Caso Sanna-Daga, l’opposizione: «Gravità inedita, Cacciotto chiarisca e non taccia»

In una nota congiunta, le forze di minoranza chiedono l'intervento del Sindaco dopo le presunte denunce di "mobbing politico" ed "offese" all'interno della Giunta. L'invito a Daga: «Valuti un periodo di riflessione».

Con una nota congiunta, i gruppi consiliari di opposizione di centrodestra (Forza Italia, Lega, Fratelli d’Italia, UDC, Prima Alghero e Riformatori – rappresentati da Marco Tedde, Michele Pais, Alessandro Cocco, Raffaele Salvatore, Massimiliano Fadda e Giovanna Caria) intervengono sulle notizie di stampa relative ai presunti contrasti all’interno della Giunta comunale di Alghero. Secondo la ricostruzione fornita dalla minoranza, le contestazioni attribuite all’assessora Raffaella Sanna nei confronti del collega di Giunta Enrico Daga non potrebbero essere considerate una semplice polemica politica interna al Partito Democratico. L’opposizione richiama quanto riportato dagli organi di stampa, secondo cui l’assessora avrebbe segnalato al sindaco Raimondo Cacciotto e alla segretaria generale del Comune presunti comportamenti qualificati come aggressioni, offese, maltrattamenti e mobbing politico, sollecitando un intervento dei vertici dell’Amministrazione.

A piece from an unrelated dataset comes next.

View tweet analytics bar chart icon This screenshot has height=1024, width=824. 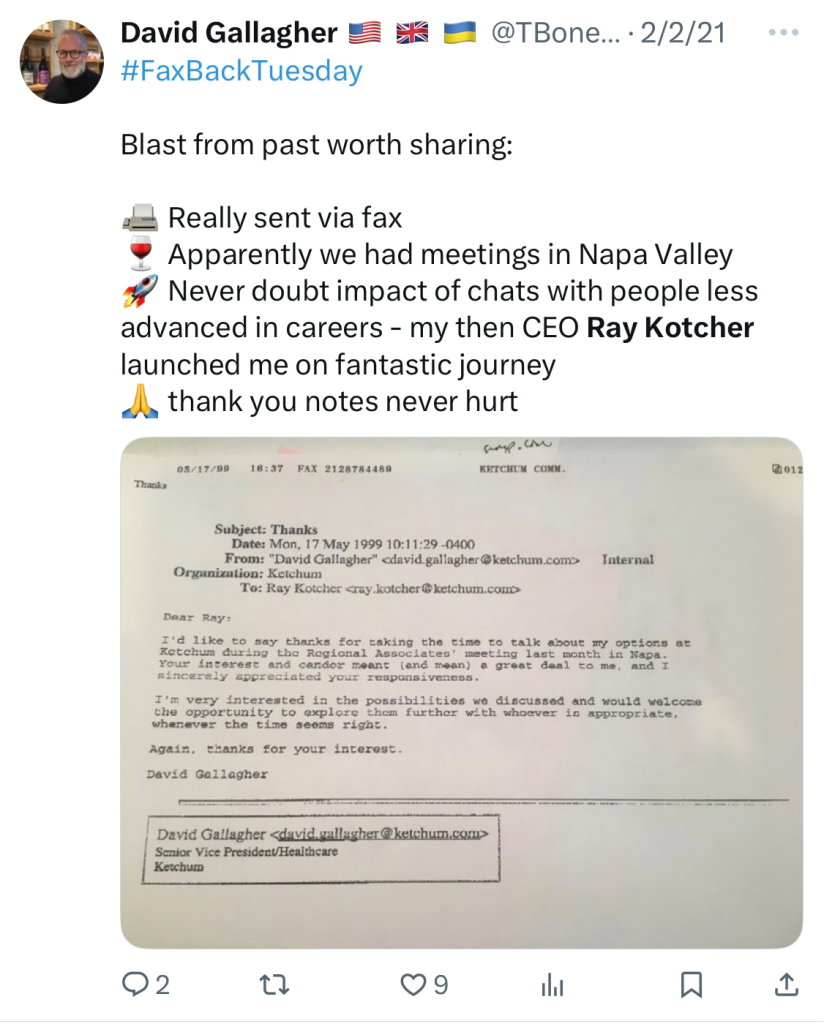(551, 985)
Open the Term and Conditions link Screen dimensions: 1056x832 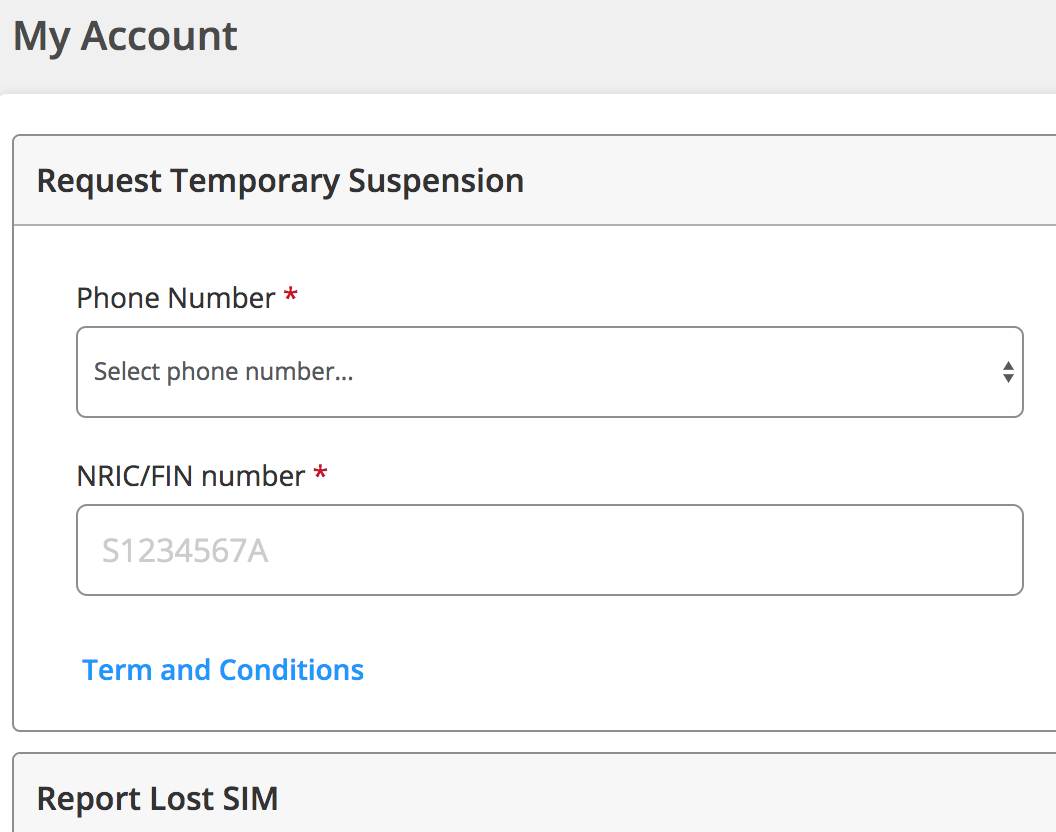[x=223, y=669]
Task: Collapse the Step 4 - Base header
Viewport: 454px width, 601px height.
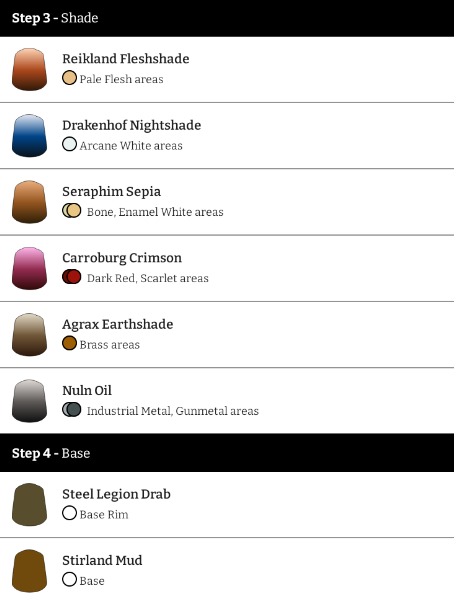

«Se quanto denunciato dall’assessora Sanna dovesse trovare conferma – affermano i rappresentanti del centrodestra – saremmo davanti a un quadro estremamente preoccupante, che potrebbe assumere i contorni di una vera e propria bullizzazione politica e personale, con modalità che non possono trovare alcuna giustificazione nei rapporti tra colleghi di Giunta e, ancor meno, tra rappresentanti della stessa forza politica. Peraltro consumata in pieno svolgimento dei preparativi di una inedita Festa dell’Unità».

I consiglieri di minoranza precisano di non voler entrare nel merito delle verifiche, sollecitando tuttavia l’intervento della guida cittadina: «Non spetta a noi stabilire oggi la fondatezza delle accuse. Spetta però al sindaco non voltarsi dall’altra parte. Quando un componente della propria Giunta denuncia pubblicamente comportamenti di questa gravità, il primo cittadino ha il dovere di verificare, ascoltare e intervenire. Non può trincerarsi dietro il silenzio».

Nella nota dell’opposizione si sostiene inoltre che, qualora venissero confermati atti riconducibili a «mobbing, intimidazione, vessazione o sistematica delegittimazione» nei confronti di una componente della Giunta, la vicenda assumerebbe «una gravità ancora maggiore, al limite della rilevanza penale».

I gruppi di minoranza suggeriscono quindi una misura cautelare all’esponente dell’esecutivo: «L’assessore Daga farebbe bene, in attesa che i fatti vengano chiariti, a considerare l’opportunità di un periodo di riflessione sul proprio ruolo e sui propri comportamenti. Perché chi ricopre un incarico pubblico deve essere il primo a garantire rispetto, equilibrio e correttezza nei rapporti istituzionali».

Nel documento si sostiene che la vicenda getti «una luce ancora più oscura sull’attività dell’Amministrazione Cacciotto», richiamando precedenti «comportamenti, atti e atteggiamenti dell’assessore Daga che hanno suscitato forti perplessità politiche e amministrative», a cui si aggiungerebbero ora «accuse personali e politiche di una gravità inedita».

In conclusione, il centrodestra chiede un chiarimento immediato al primo cittadino, sostenendo che «un Comune occidentale, democratico e moderno non può considerare normale che una componente della Giunta denuncia comportamenti che lei stessa qualifica come aggressioni, offese e mobbing politico». In assenza di interventi, i firmatari preannunciano che valuteranno «il coinvolgimento degli altri organismi competenti, affinché sia fatta piena luce su una vicenda che non può essere lasciata cadere nel silenzio».